Nergens ontbreekt bij het huis de voorgeschreven brandladder en de ton,
die altijd met water gevuld moet zijn.
De Finnen behooren tot een tak van het Mongoolsche ras, die de
Oeral-Altaïsche volksstam heet. Toen de Indo-Europeesche volken
Europa zijn binnengedrongen, begaf deze stam zich naar het noorden.
Hun land werd Suomi of Suomenmaa genoemd: het land der zeeën en
moerassen. Die naam is later door de Duitschers vertaald in "ven-land"
(ven = moeras, veen), wat later Finland werd.
Het finsche ras is klein, slank en lenig. Het draagt min of meer de
kenmerken van de mongoolsche afstamming: de schuinstaande oogen,
het ronde hoofd, het lage voorhoofd, de hoekige jukbeenderen en de
sterk ontwikkelde onderkaak. De neus is meestal kort, de oogen liggen
diep in de kassen en zijn het meest expressieve gedeelte van het gelaat.
De kleur van het haar is meestal blond en de oogen blauw of grijs, maar

ook donkere typen zijn niet zeldzaam. In het westen, waar ook Zweden
wonen, is het finsche type verloren gegaan. De nationale kleederdracht
wordt niet veel meer gedragen; alleen Karelië, een provincie bij de
russische grens, maakt hierop eene uitzondering. De vrouwen dragen
meestal alleen den korten blauwen rok, de gekleurde schort, een linnen
blouse met gewerkte manchetten, boord en borststuk, en tot sieraad de
ronde finsche speld. De kleeding der mannen is nog minder in 't
oogvallend.
De Finnen zijn geneigd tot droomen en dichten, zooals ik reeds schreef.
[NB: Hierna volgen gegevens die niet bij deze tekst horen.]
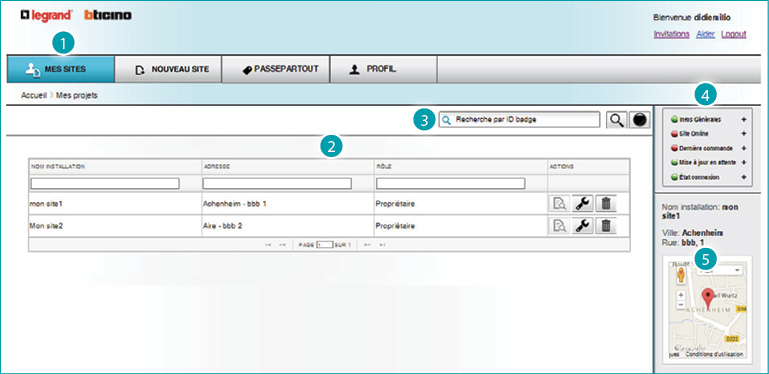Select Street View pegman on map
This screenshot has height=374, width=769.
click(x=680, y=275)
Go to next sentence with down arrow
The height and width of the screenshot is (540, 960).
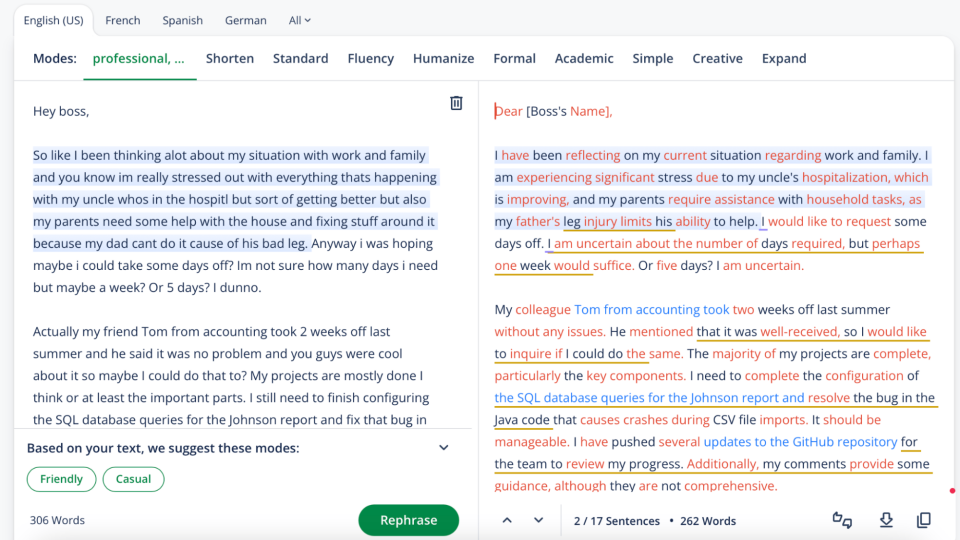(x=539, y=520)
Waarschijnlijk brengt de natuur die hen omgeeft, hier veel toe bij, want
voor natuurschoon zijn zij zeer gevoelig. Reeds in hunne oude
volksliederen worden de natuurkrachten bezongen. Het zijn
droefgeestige balladen, even zwaarmoedig en geheimzinnig als het
landschap, wanneer het omgeven is van den nevel die opstijgt uit de
tallooze meren. Finland is rijk aan mondelinge overleveringen, de
Runen, in het finsch Runot, die vooral in Karelië voortleefden. Elias
Lönnrot heeft ze vereenigd tot een nationaal epos, dat hij het Kalevala
noemde. De hoofdinhoud er van is de strijd tusschen twee volken, de
Finnen (Kaleva) en de Lappen (Pohjola). De held is Wäinämöinen, de
god der zangers en tevens de personificatie der natuur. Hij begeleidt de
liederen, die hij zingend dicht, met de kantele, een soort van cither, die
men nu nog slechts zeer zelden bij de boeren aantreft.
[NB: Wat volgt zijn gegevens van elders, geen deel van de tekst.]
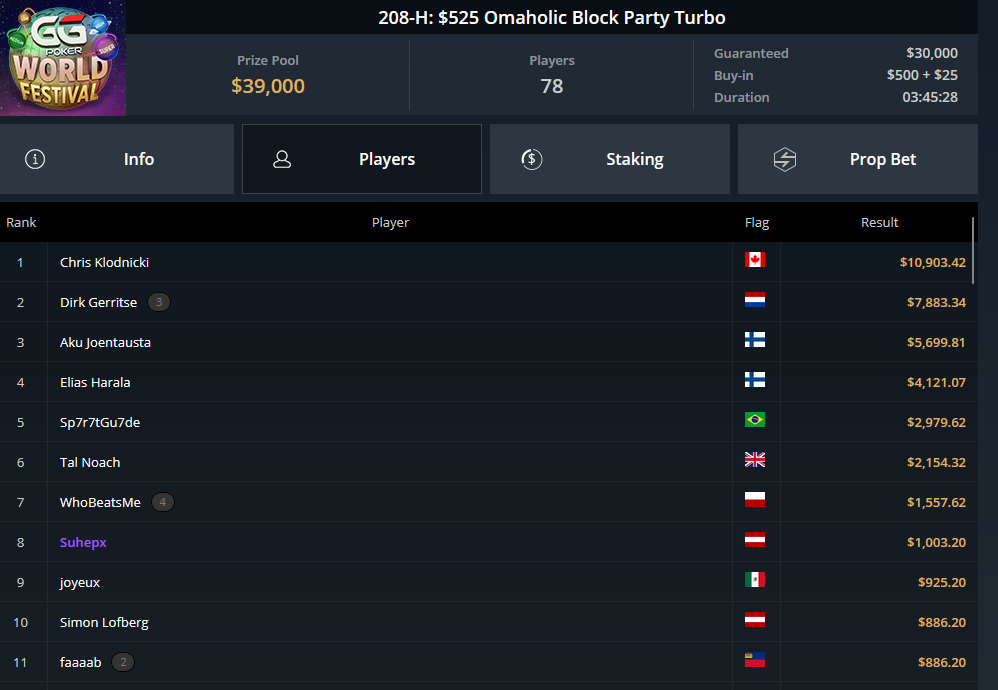Sort by the Result column header
The height and width of the screenshot is (690, 998).
pos(880,222)
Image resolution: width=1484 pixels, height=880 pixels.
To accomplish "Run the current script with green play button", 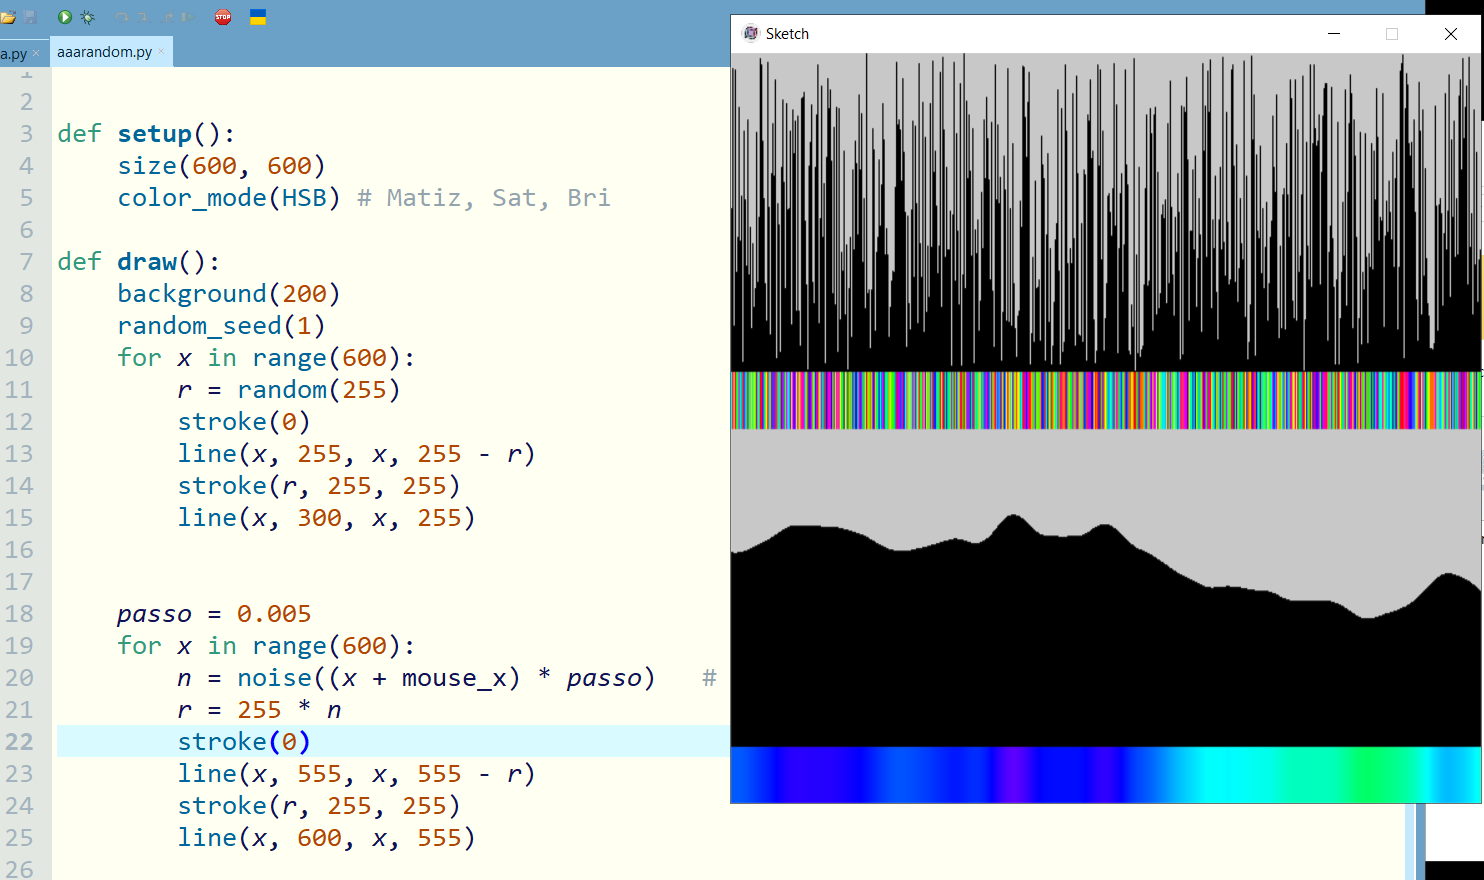I will click(65, 17).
De taal is, zooals ik in het begin reeds opmerkte, bizonder zoetvloeiend.
Zij herinnert, wat klank aangaat, aan het italiaansch. Er is niets van te
begrijpen en sommige woorden zijn zoo lang dat men ze niet kan
uitspreken. Een zin wordt soms gevormd door één woord, met behulp
van allerlei voor- en achtervoegsels; er zijn er veertien, die alle een
verschillende verbuiging vragen. De u wordt als oe uitgesproken, en de
klemtoon valt altijd op den eersten lettergreep. "Tule tanne" beteekent:
kom hier; "pikku" is: klein; "kulta poike" is: lieve jongen; "ei kytos" is:
dank u zeer; "hyvästi" is: goeden dag, "hyvää päivää" is: goeden avond.
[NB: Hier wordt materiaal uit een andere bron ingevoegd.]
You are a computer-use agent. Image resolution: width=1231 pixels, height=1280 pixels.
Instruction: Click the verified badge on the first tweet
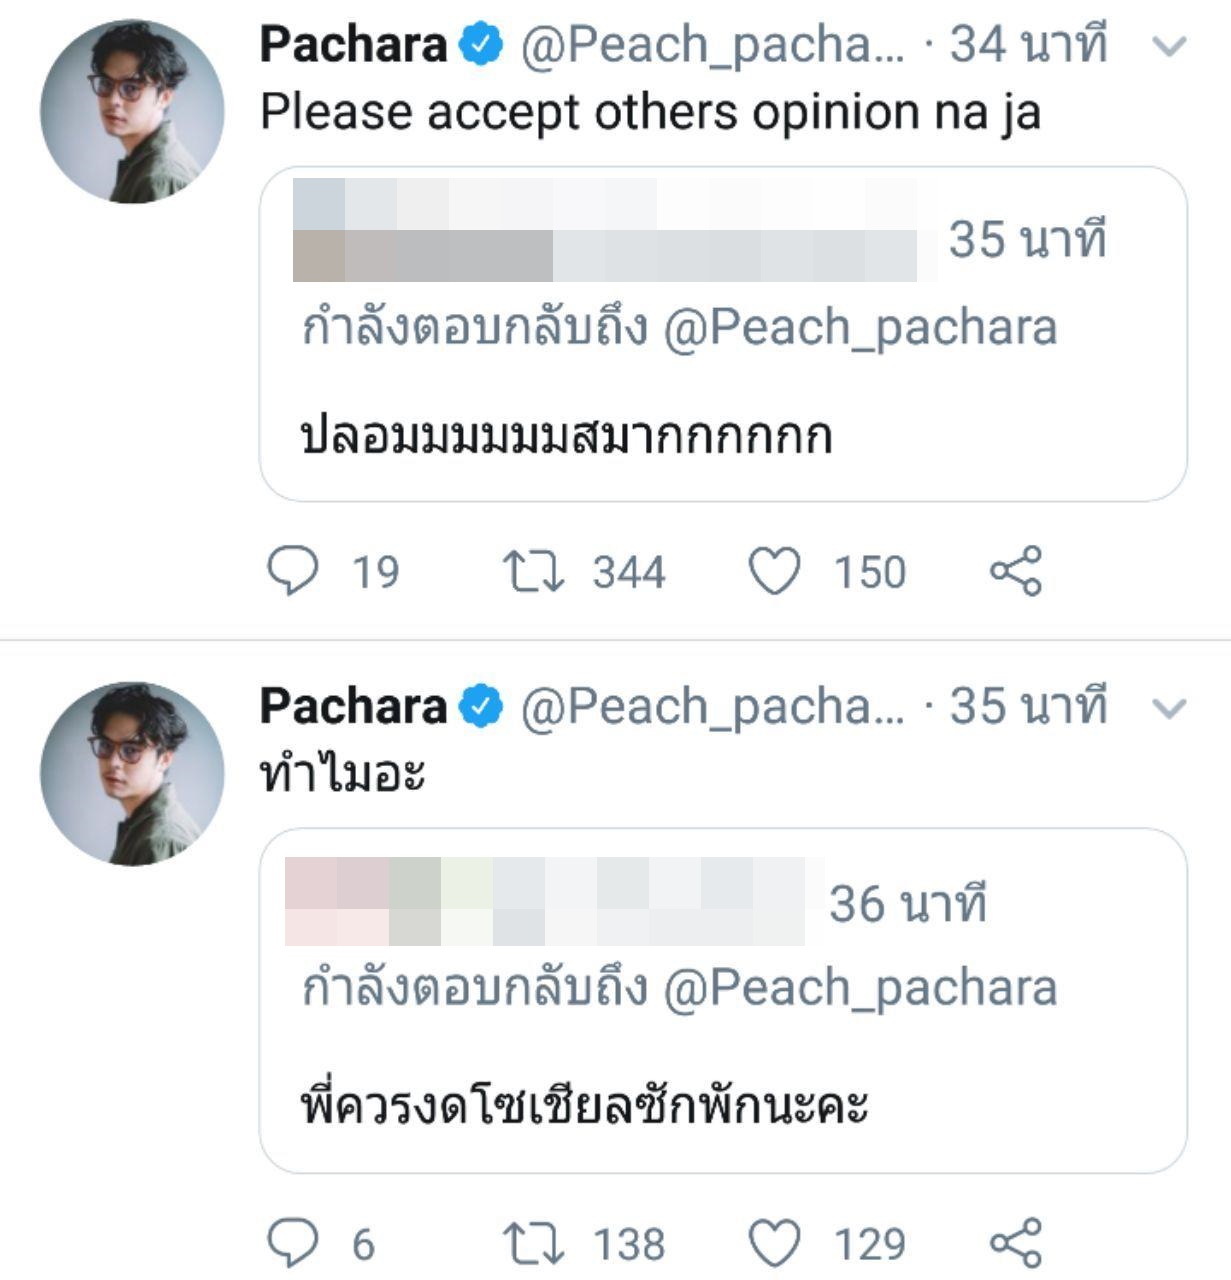(479, 43)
"Vastaanotettavaksenne saapunut", wil zeggen: dit is uw vrachtbrief.
Alle letters worden afzonderlijk uitgesproken, ook dubbele klinkers en
medeklinkers. De meeste Finnen spreken ook zweedsch, vooral daar
waar de Zweden de overhand hebben. In de 18de eeuw behoorde het tot
den goeden toon om zweedsch te spreken. Daardoor zijn tal van
woorden, vooral die, welke uitvindingen van de laatste honderd jaar

aanduiden, alleen in de zweedsche taal bekend. Nu het Finsch meer in
gebruik komt, worden deze woorden "verfinscht". De finsche taal is
rijk aan symbolen, allegorieën en pleonasmen, waardoor zij reeds in het
dagelijksch leven poëtisch klinkt; ook de dikwijls voorkomende
alliteratie draagt hiertoe bij. Daarentegen komen rijmwoorden zelden
voor en wordt de versvorm bijna uitsluitend in de maat gevonden. Het
herhalen van dezelfde gedachte in opeenvolgende verzen en ook de
rijke beeldspraak schijnt te wijzen op den orientaalschen oorsprong van
het Finsch. In de 12de eeuw brachten de Zweden met het Christendom
hunne taal in Finland, waardoor het Finsch veel van zijn
oorspronkelijkheid verloor.
Reeds in 1175 kwamen de Finnen met de Zweden in aanraking. Koning
Erik de Heilige van Zweden zocht hen te onderwerpen en tot het
Christendom te bekeeren. Dit gelukte echter eerst in 1249 door Birger
Jarl. Finland werd toen een hertogdom en mocht sedert 1362
afgevaardigden zenden naar Zweden, als daar een koning moest
gekozen worden. Dikwijls gebeurde het, dat
Continue reading on your phone by scaning this QR Code

 / 15
Tip: The current page has been bookmarked automatically. If you wish to continue reading later, just open the Dertz Homepage, and click on the 'continue reading' link at the bottom of the page.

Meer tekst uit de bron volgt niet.